Twenty-five years is a long time by any standard. But in the Internet Age, it's literally an eternity.
That's why, as SC Magazine looks back on the quarter century since its own inception, it is almost impossible to comprehend the pace and scope of change that has taken place in corporate information security as executives have turned their focus from access management and firewalls to identity management and anti-virus to intrusion detection and behavioral analytics. Also, the position of chief security officer, or chief information security officer, has rocketed in recent years from virtual non-existence to tremendously important, as headlines trumpet cybersecurity breaches on a daily basis and board members seek answers to these growing issues.
OUR EXPERTS: Through the years
Gaurav Banga, co-founder and CEO, Bromium
Michael Daly, CTO, Raytheon Cybersecurity and Special Missions
Dave Frymier, VP/CISO, Unisys
Ron Gula, CEO, Tenable
Robert Henry, CISO, Santa Clara University
Vikram Phatak, CEO and chairman, NSS Labs
Hitesh Sheth, president and CEO, Vectra Networks
Amit Yoran, president, RSA
“Back in the 1990s, nobody knew anything. Everything about information security was still so new,” says Vikram Phatak, CEO and chairman of the board for NSS Labs, a research and advisory firm that advises companies on cybersecurity based on its analysts' research as well as lab test data. Since entering this industry in the mid-90s, Phatak has seen the CSO role go from one of simply “educating employees that they need to use firewalls” to advising top executives on the holistic problems of information security, which, he says, have become more widespread and profound with the advent of networking, virtual private networks, social media and mobile.
“The paradigm we originally had for information security is based on a world that doesn't exist any more,” Phatak says. “The perimeter has long since dissolved and…the entire paradigm of protecting things is based on outdated ideas. We all really need to have another look at what makes sense.”

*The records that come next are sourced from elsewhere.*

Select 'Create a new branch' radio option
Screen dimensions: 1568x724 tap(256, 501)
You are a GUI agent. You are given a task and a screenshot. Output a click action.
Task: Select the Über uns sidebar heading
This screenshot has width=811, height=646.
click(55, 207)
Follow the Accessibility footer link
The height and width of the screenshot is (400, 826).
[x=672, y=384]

Since 1994's release of Firewalls and Internet Security: Repelling the Wily Hacker [by William Cheswick, Steven Bellovin and Aviel Rubin] introduced a new paradigm of enabling internal collaboration, but securing information from the outside, the industry has largely been focused on creating controls, such as internet gateways, to improve collaboration with the outside world, says Gaurav Banga, co-founder and CEO of Bromium. “But, 20 years later,” he adds, “we still struggle to maintain security while enabling productivity.”
Robert Henry, chief information security officer for Santa Clara University, also points out that in the past information security generally focused on trying to prevent threats that could lead to breaches by trying to stop everything at the organization's internet. “With the primacy of mobile devices, there is no longer a border,” Henry says. “That doesn't mean ignoring the perimeter. It means acknowledging that threats are going to arrive inside the networks and then we need to identify them and respond to them quickly.”
Hitesh Sheth, president and CEO for Vectra Networks, also believes the changing definition of the workplace has led to a sea change in our view of corporate security. “We've gone from an environment where people were essentially stationary with fixed computing assets to one where everything is porous and people are mobile and applications and data and information are all in the cloud,” says Sheth. “The sense that you can fence something is gone. It's just gone.”
According to RSA President Amit Yoran the “explosion of awareness” around the issue of information security has, in and of itself, changed the threat landscape and the way that it is viewed and managed, as well as the rapid onslaught on new technologies that have made it easier to do work but (arguably) harder to secure systems. “That's been a fundamental challenge for the industry,” Yoran says. “The world rushes forward and embraces technology for performance enhancements and delivering new capabilities to customers and being more effective, without really understanding what is involved.”
Simply put: “The threat is ubiquitous,” says Ron Gula (left), CEO of Tenable. “In the past, risks and vulnerabilities were there, there were forces at play interested in exploiting the information. But it didn't affect people as much [as today] or their lives, it was a novelty story. Now it's every day, and everyone.”
As chief technology officer for Raytheon Cybersecurity and Special Missions, Michael Daly has been overseeing information security issues for more than 16 years. His IT security group has gone from a “small department of six employees unknown to senior leadership” to a much larger team that routinely briefs the company's board of directors and C-suite. “It requires a different kind of employee, a different kind of engineer.”
Indeed, as Ian Amit, vice president for ZeroFOX, a company that specializes in social media risk management, points up, the chief security officer was typically often part of the IT operation and under the CTO. But now, with lines blurring, the chief security officer is more often likely to be part of the top executive team, working hand in glove with legal, regulatory and marketing teams as well as lines of business.